• [What to produce] Return the line containing "Image resolution: width=726" together with every later line up to the end of the records, exactly and with no pictures; return nothing else.

Collected data entries
···
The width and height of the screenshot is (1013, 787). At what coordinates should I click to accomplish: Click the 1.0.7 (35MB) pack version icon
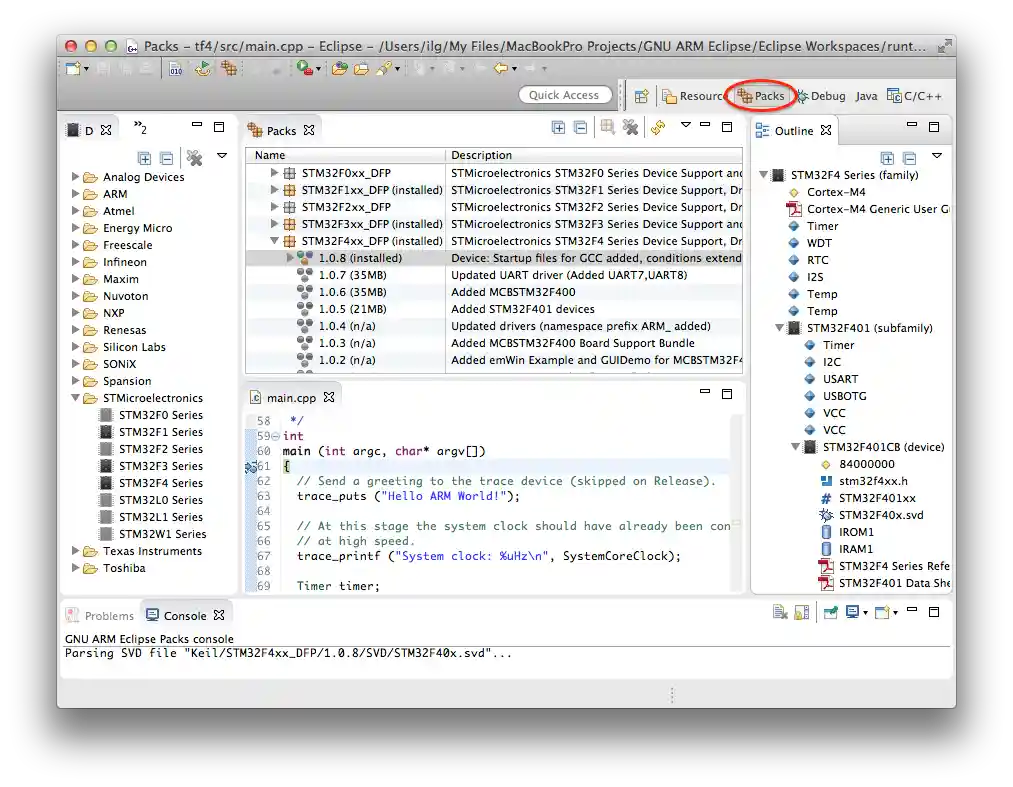point(305,275)
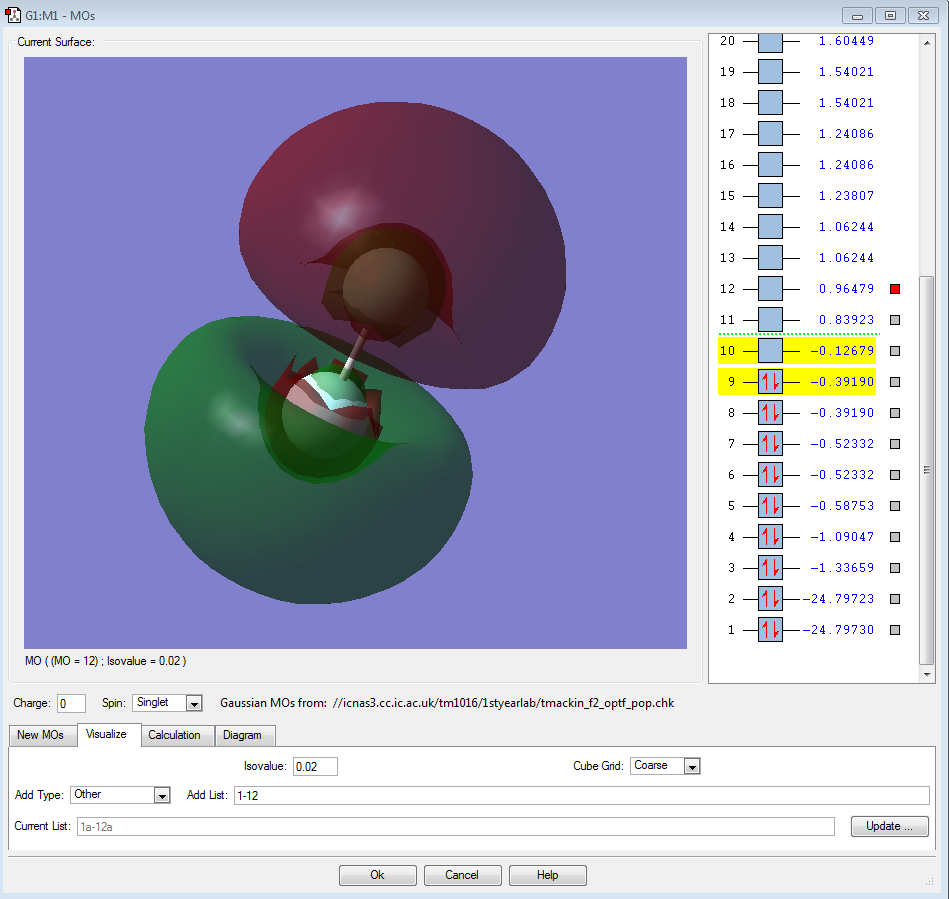This screenshot has height=899, width=949.
Task: Toggle the gray surface marker beside MO 11
Action: (895, 320)
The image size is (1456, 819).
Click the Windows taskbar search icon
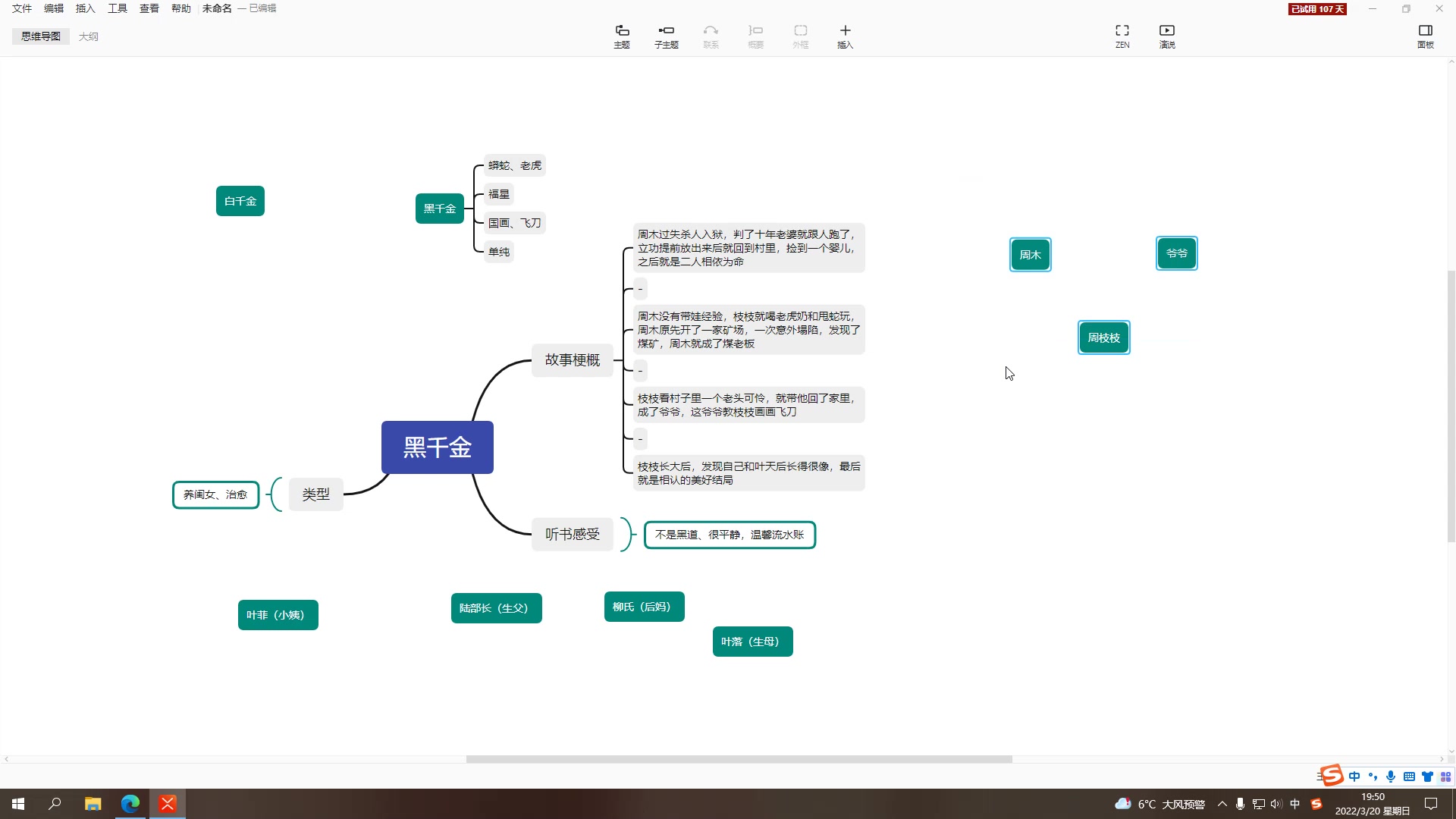point(55,803)
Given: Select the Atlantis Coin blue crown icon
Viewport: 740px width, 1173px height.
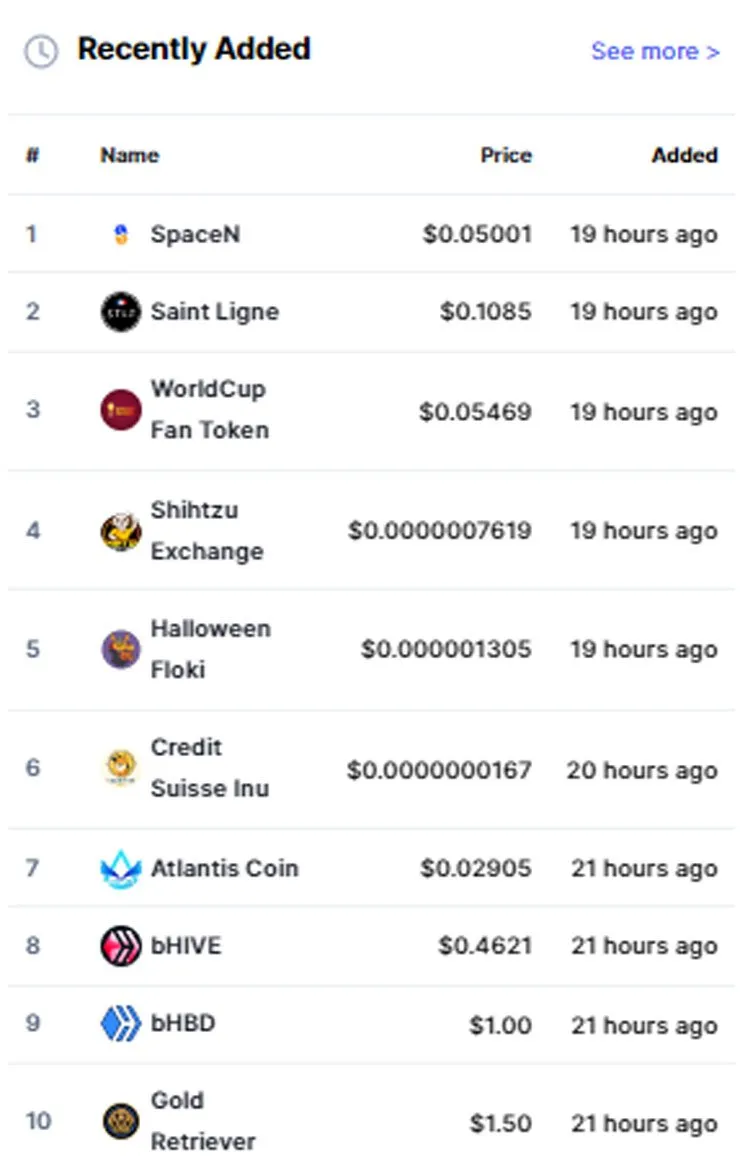Looking at the screenshot, I should 120,869.
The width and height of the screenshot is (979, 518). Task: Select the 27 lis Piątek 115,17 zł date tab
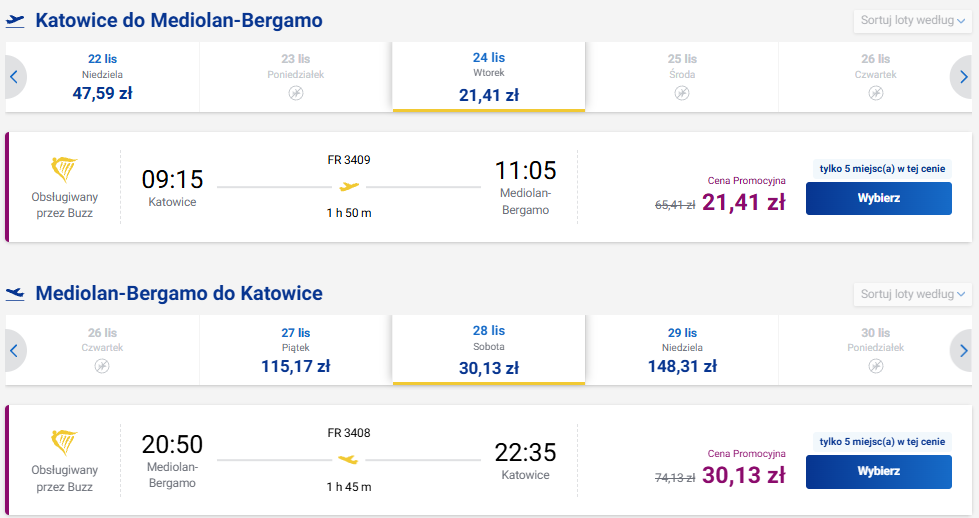coord(296,350)
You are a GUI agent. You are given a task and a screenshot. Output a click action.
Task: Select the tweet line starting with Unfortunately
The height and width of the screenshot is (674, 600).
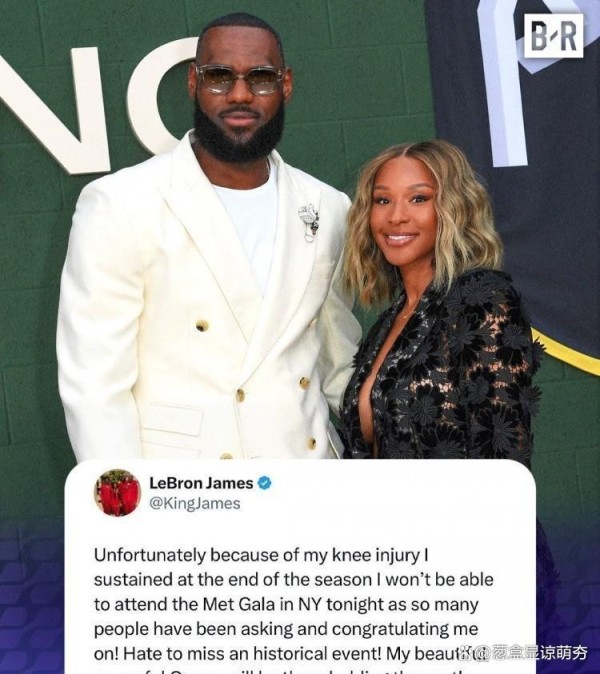pyautogui.click(x=261, y=555)
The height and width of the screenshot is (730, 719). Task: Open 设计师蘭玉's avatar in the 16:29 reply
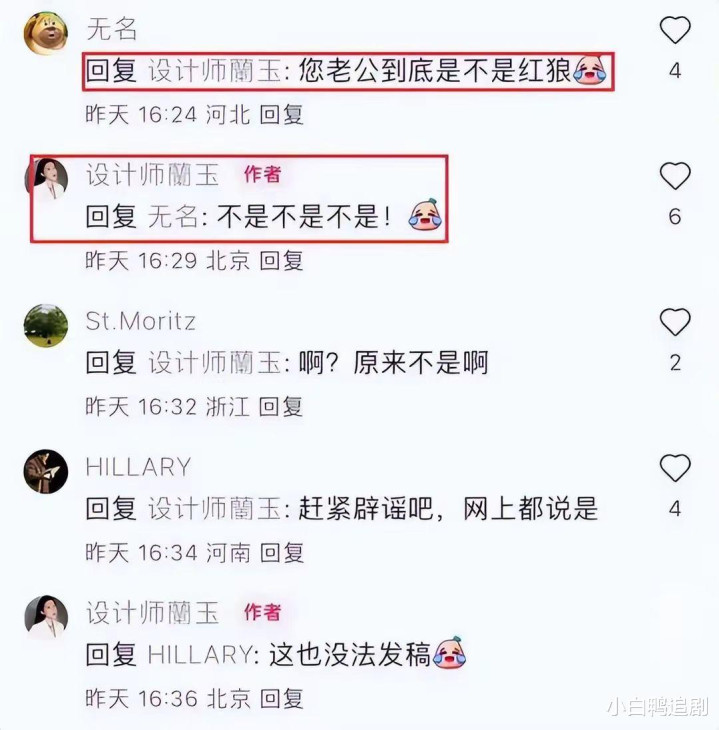point(47,179)
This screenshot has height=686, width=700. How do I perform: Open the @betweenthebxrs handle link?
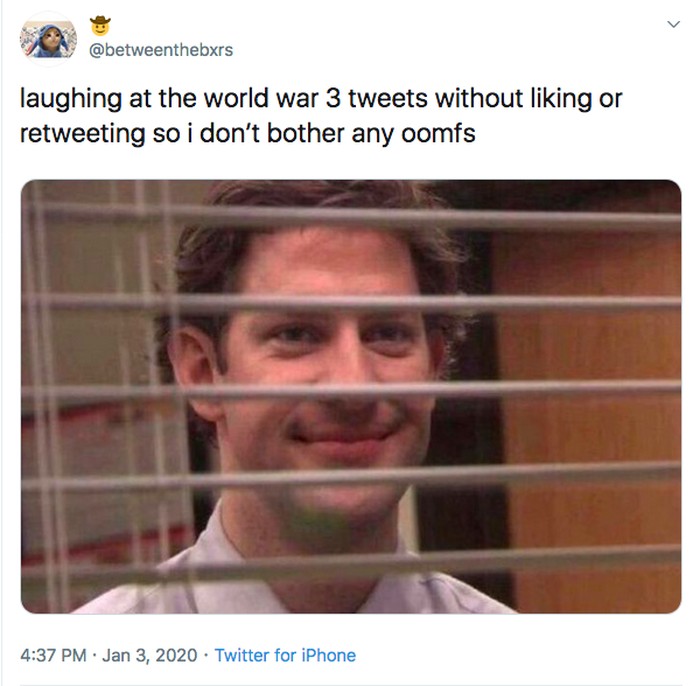coord(161,50)
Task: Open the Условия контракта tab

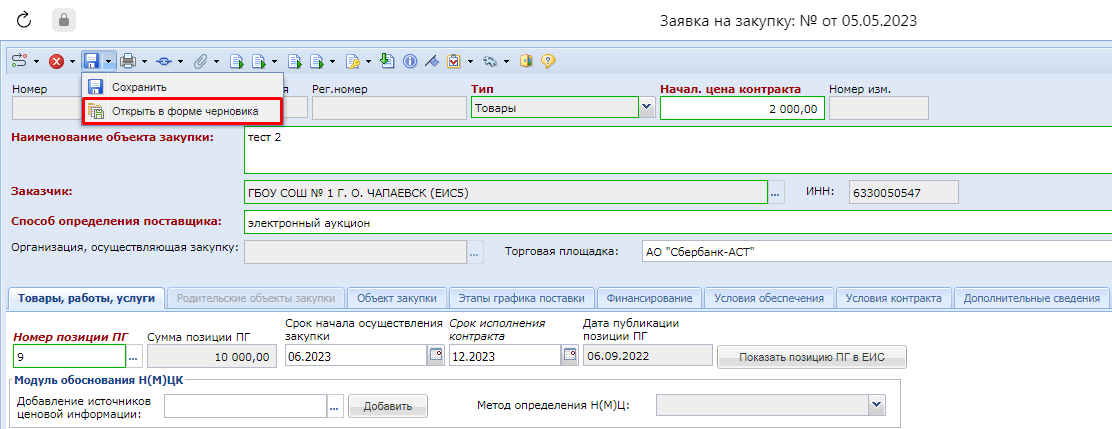Action: [893, 297]
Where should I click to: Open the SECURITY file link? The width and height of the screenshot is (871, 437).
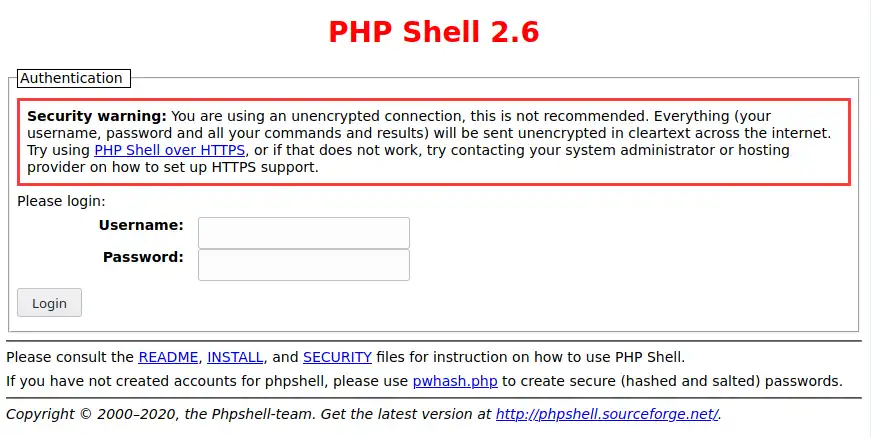[x=337, y=357]
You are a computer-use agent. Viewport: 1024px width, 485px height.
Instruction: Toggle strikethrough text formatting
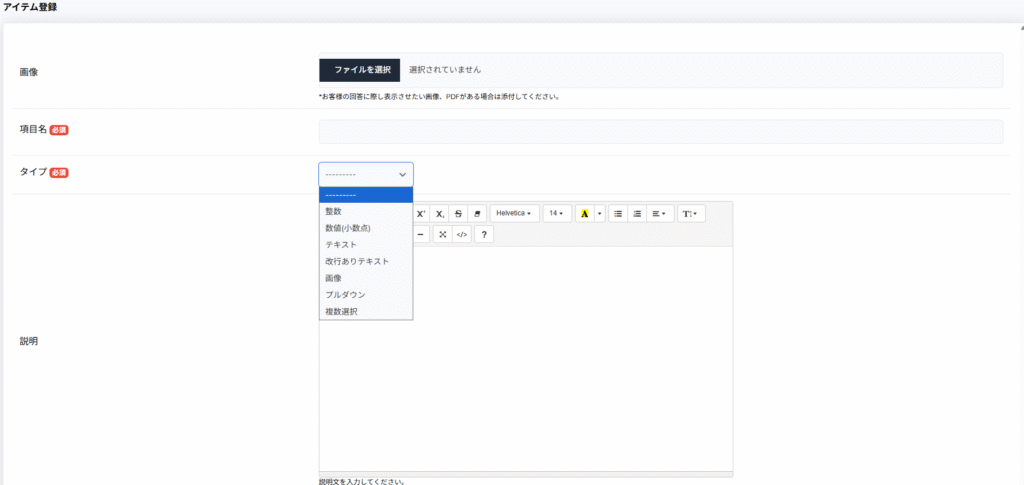(458, 214)
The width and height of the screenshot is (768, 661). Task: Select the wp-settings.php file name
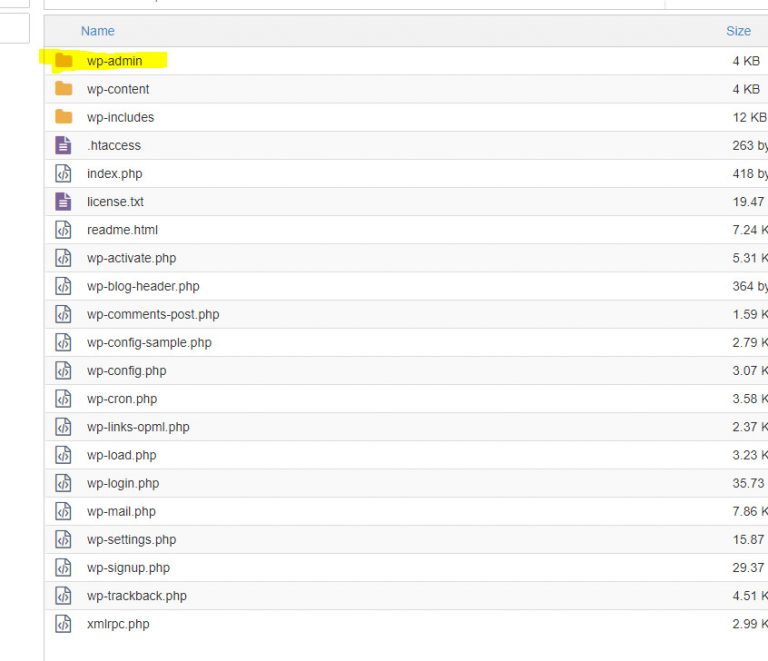[x=131, y=540]
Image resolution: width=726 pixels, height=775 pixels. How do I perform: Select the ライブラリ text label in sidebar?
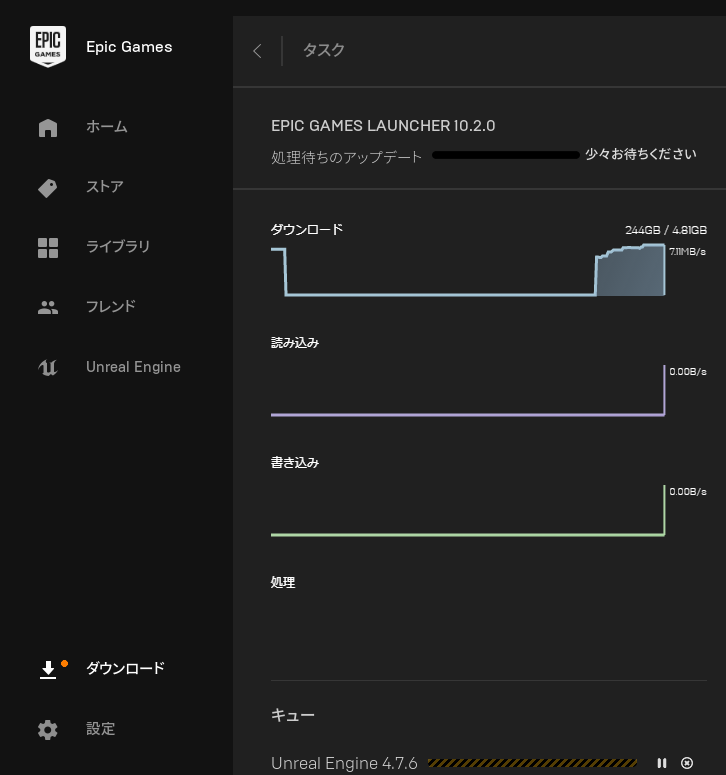click(117, 247)
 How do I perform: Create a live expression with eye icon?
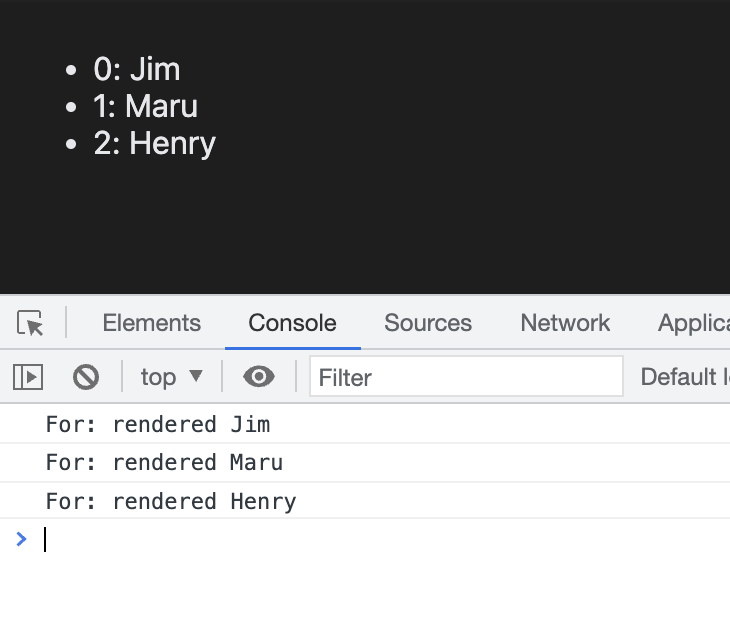pyautogui.click(x=259, y=377)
···
• [Exercise output]
Image resolution: width=726 pixels, height=775 pixels. How do I perform: Select the ライブラリ text label in sidebar?
click(117, 247)
 How do I perform: Create a live expression with eye icon?
pyautogui.click(x=259, y=377)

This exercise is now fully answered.